Posts Tagged ‘Carney’s’

This, while by no means comprehensive, is a listing of some of the best burgers in LA, as well as a few spots with big local reputations that are ultimately underwhelming. Commonalities abound (including a special predilection for secret sauce — usually a minor variation on Thousand Island), but most of the joints have their own special flair and everyone has a personal favorite. In no particular order:

In N’ Out — This is obvious but bears mentioning for several reasons.

Fries, cooked to order: Utterly essential. Being able to ask for fries well-done eliminates any anxiety associated with fast food ordering. Well done fries are an essential component of Animal Style Fries. Covered with 2 slices of cheese, grilled onions, and special sauce, these are the Bounty of late night foodstuff, a quicker-picker-upper that absorbs excess alcohol and tacks on crucial hours of drinking to any bender. Well-done fries ensure fully melted cheese and prevent sogginess.

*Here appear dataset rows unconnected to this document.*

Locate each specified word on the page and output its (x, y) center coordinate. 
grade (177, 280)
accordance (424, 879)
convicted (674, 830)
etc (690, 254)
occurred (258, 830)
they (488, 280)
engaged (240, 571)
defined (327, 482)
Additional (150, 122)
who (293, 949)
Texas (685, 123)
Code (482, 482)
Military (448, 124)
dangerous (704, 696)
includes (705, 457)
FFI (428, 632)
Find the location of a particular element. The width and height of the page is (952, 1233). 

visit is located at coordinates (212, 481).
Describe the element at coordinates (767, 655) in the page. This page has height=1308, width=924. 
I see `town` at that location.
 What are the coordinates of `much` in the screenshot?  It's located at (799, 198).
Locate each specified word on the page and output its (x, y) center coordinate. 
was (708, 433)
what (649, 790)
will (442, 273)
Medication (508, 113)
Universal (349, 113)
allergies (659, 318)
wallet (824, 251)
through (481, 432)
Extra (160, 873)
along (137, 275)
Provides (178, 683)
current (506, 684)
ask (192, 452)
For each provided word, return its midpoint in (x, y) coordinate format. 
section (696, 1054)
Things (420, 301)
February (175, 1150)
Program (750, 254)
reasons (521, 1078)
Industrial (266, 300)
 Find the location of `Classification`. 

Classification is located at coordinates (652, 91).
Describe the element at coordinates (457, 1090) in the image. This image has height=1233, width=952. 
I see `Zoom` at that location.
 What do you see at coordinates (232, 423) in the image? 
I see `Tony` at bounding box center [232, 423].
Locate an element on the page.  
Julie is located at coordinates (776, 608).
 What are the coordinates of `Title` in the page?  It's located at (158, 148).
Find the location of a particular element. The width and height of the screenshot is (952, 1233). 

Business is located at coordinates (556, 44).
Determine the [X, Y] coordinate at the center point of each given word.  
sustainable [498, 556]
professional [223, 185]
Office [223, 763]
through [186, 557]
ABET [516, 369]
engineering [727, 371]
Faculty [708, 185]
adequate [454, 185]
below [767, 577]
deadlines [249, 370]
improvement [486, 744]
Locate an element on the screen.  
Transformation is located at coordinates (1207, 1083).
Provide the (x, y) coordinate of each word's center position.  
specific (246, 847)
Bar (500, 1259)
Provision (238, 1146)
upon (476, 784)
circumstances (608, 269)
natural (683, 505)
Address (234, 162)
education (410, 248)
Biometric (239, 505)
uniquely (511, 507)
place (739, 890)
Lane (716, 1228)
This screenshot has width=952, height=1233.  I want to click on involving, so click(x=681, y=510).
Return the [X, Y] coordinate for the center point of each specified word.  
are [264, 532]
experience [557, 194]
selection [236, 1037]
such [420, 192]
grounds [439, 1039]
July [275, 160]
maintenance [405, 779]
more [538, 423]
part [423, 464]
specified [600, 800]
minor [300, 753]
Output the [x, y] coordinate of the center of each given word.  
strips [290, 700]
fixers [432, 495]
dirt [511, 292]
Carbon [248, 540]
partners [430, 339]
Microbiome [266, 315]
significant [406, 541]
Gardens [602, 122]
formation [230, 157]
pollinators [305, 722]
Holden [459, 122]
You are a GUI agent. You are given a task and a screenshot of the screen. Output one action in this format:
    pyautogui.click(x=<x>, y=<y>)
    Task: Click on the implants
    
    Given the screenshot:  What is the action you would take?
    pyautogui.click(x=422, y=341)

Cost: A full meal at In N’ Out will run you less than a value meal at most major national chains, and the quality is incomparable. For the price, this is probably the best burger around.

Cult of Personality: Why extol the virtues of this burger when former Heisman winner Troy Smith can do it for me. “For the folks back in Ohio, they need to understand first and foremost, it is a fresh burger,” Smith said. “The lettuce and tomatoes are extremely fresh. And they toast the buns. That’s huge. That’s key. They use a special kind of sauce, too. The sandwich is incredible after a long night.”

The fact that these comments were made in the lead-up to the 2007 BCS Championship Game — in which his OSU team got crushed 41-14 by Florida — suggests Troy’s focus was misplaced. Still, priorities are priorities, and I bet a few Double-Doubles helped to ease the pain.

The only downside here is the wait. Any time, day or night, expect a line.

Pie N’ Burger — This Pasadena establishment feels like a relic from a bygone era. From the wood-paneled walls to the antique cash register to the surly, white-haired waitresses whose dispositions betray the discontent of serving burgers every day since junior year of high-school, everything about this place says “classic.” The service is so poor — and the prices so outrageous — that it’s almost a shame the burgers are so good.

But they are good … really fucking good. The griddle, which looks like it hasn’t been cleaned in at least a few decades, seasons the 1/4 lb. patties perfectly, and the just-charred exterior gives way to tender, luscious beef. The grilled buns are smeared with PN’B’s special recipe Thousand Island and topped with cheese, hand-leafed lettuce, and thick sliced dills. The whole sandwich is wrapped in paper and delivered to your table — 45 minutes after you ordered.

It’s the definition of simple elegance. The crisp lettuce and pickles add just the right crunch to the sandwich, and the flavors intermingle without threatening to overwhelm each other. The burger is almost delicious enough to make the wait seem worthwhile, at least until the check comes. A burger and fries, with a drink and a slice of any of the immaculate pies will set you back $20.